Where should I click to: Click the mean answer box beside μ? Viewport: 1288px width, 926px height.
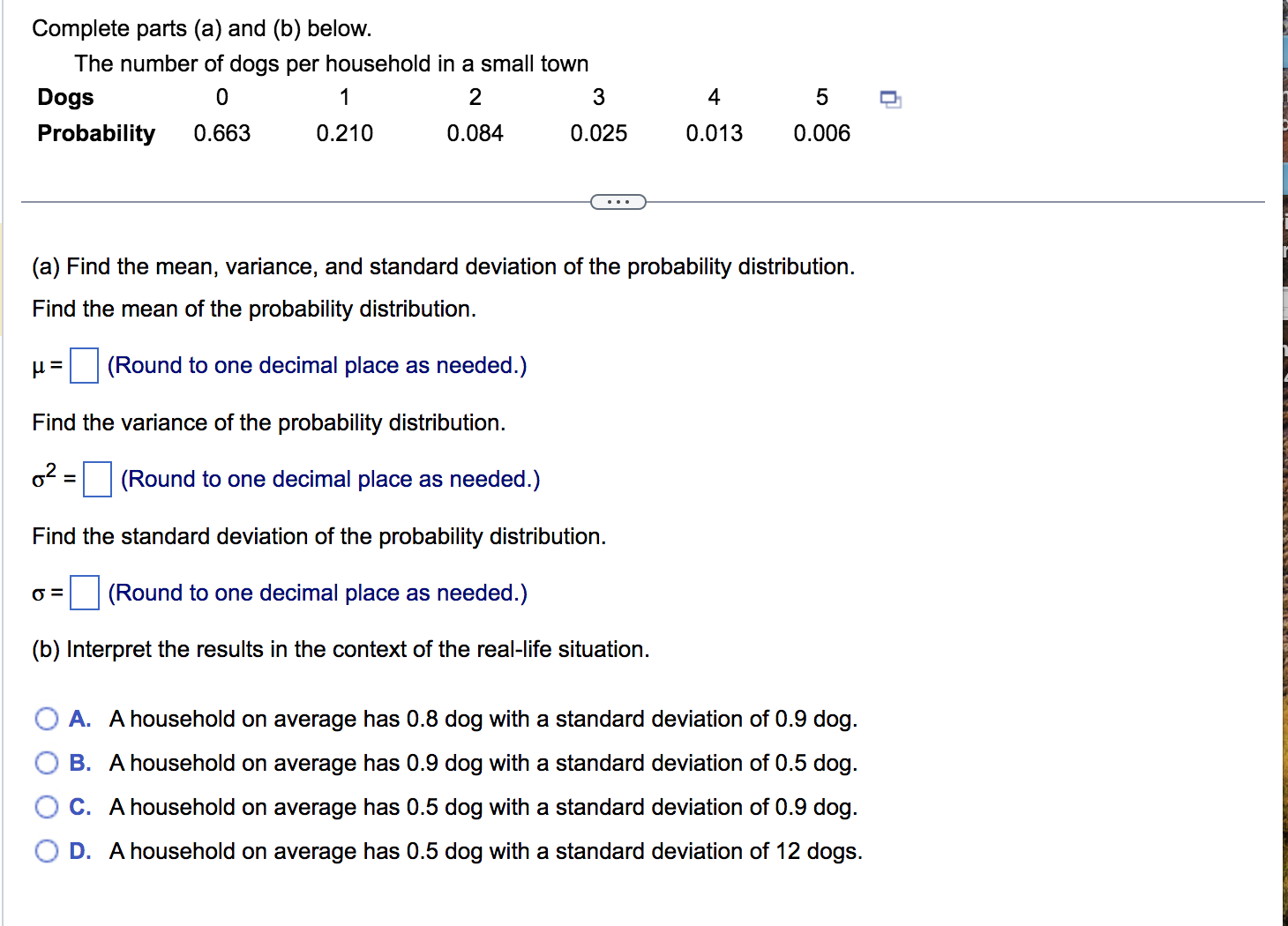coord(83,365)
==
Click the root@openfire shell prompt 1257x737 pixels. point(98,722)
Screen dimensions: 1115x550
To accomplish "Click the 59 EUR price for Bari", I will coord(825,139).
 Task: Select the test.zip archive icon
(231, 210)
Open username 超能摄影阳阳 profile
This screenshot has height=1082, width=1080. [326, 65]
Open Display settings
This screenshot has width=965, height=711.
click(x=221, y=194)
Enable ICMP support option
==
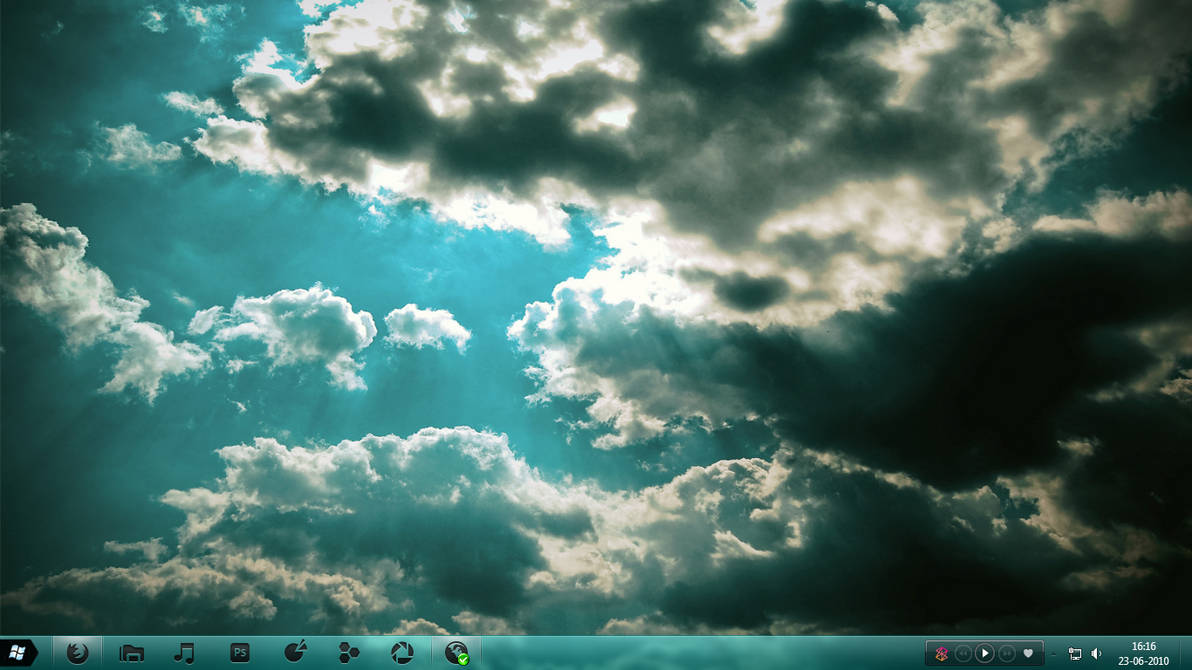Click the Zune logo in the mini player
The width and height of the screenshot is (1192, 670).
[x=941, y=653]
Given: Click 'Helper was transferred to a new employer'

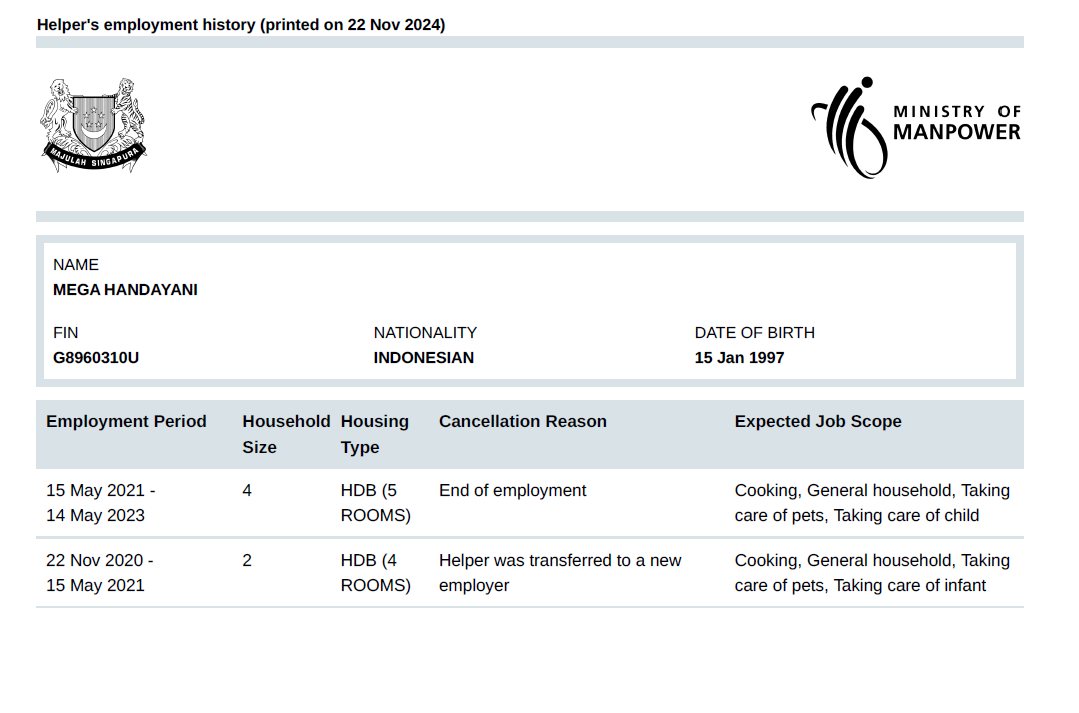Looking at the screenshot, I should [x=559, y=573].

ACTIVITY
Take the stretch of lines above from the one containing "Open username 超能摄影阳阳 profile" through the one containing "Enable ICMP support option" and repeat it exactly, adding no other line.

ANSWER BOX
Open username 超能摄影阳阳 profile
This screenshot has height=1082, width=1080. [326, 65]
Open Display settings
This screenshot has width=965, height=711.
click(x=221, y=194)
Enable ICMP support option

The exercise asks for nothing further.